La sonde ExoMars TGO ne détecte aucune trace de méthane
Depuis environ 15 ans, des sondes martiennes ont fait la découverte de suintements saisonniers de méthane qui intriguent les exobiologistes, bien décidé à ne pas rester sur les résultats décevants des fameuses sondes Vikings qui n'ont pu découvrir l'existence de formes de vie sur la planète rouge. Pour comprendre de quoi il en retourne, il faut savoir que les modèles photochimiques de l'atmosphère martienne prédisent que ce gaz aurait une durée de vie d'environ 300 ans, donc toute détection implique une injection très récente dans l'atmosphère à l'échelle géologique.
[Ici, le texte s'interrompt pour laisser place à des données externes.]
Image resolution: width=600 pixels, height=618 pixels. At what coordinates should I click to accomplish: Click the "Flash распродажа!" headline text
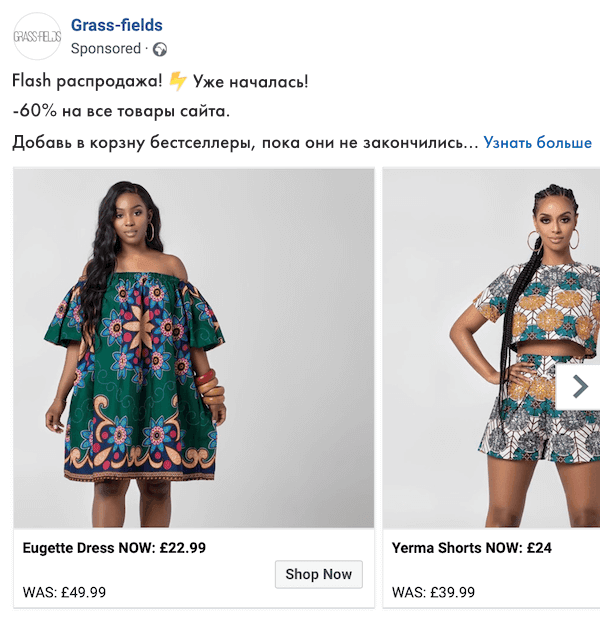tap(87, 81)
Des indications de la présence de méthane dans l'atmosphère de Mars existent, en fait, précisément depuis 2003. Thérèse Encrenaz et ses collègues avaient repéré des traces de ce gaz à l'aide des instruments de la sonde européenne Mars Express.
Il y a quelques années, Curiosity avait également détecté de faibles concentrations transitoires de méthane dans l'atmosphère martienne. Mais cela pouvait à nouveau s'expliquer par un apport continuel de météorites possédant de la matière organique. Le méthane serait alors produit par la dégradation de cette matière sous l'effet de l'intense rayonnement UV à la surface de Mars. Une autre explication abiotique a aussi été mise en avant, de sorte que l'on ne pouvait toujours pas en conclure que l'on tenait enfin une preuve ou, pour le moins, une indication très convaincante bien qu'indirecte de l'existence de micro-organismes, en l'occurrence méthanogènes comme ceux que l'on connait sur Terre, mais sur un autre monde que la planète bleue.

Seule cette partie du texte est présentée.